Senior marketers believe that they will continue to up their spending on new media and online marketing campaigns despite the current economic uncertainty, according to a new study.
The research for PR industry magazine, PR Week, and global communications company, Manning Selvage & Lee, questioned 252 marketing chiefs across the US.
The findings suggested that digital marketing could turn out to be immune to the recession, with 75% of respondents saying that their budgets for digital campaigns would increase and only 4% expecting a decrease.
Advertising looks set to lose out, with only 33% of marketers expecting spending to increase and 35% saying that their advertising budget was the most likely to be cut- the highest percentage of all marketing disciplines.
By contrast, digital emerged as least vulnerable, with only 4% suggesting it was the most likely marketing method to get the chop.

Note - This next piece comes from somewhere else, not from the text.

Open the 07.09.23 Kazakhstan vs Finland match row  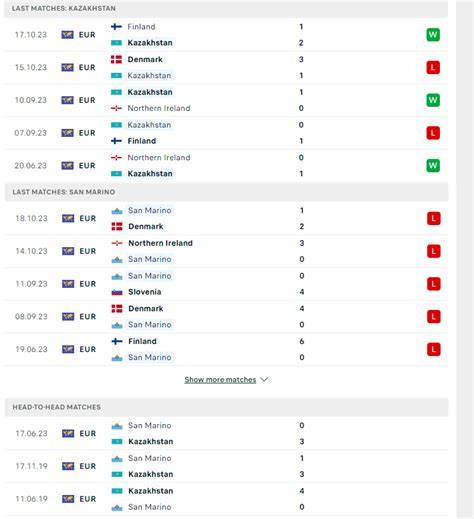226,133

The survey also revealed the increasing importance marketers are placing on consumer generated media (CGM). Across the spectrum of marketing disciplines, 28% of respondents cited it as their top priority over the next 6–12 months and 68% saw it as important for building brand awareness.
Chief executive officer of MS&L Worldwide, Mark Hass, said the PR industry had a remarkable opportunity to prove its value the digital space.
Whether it was producing social networks, he added, creating traditional web sites or managing consumer message boards for a new product.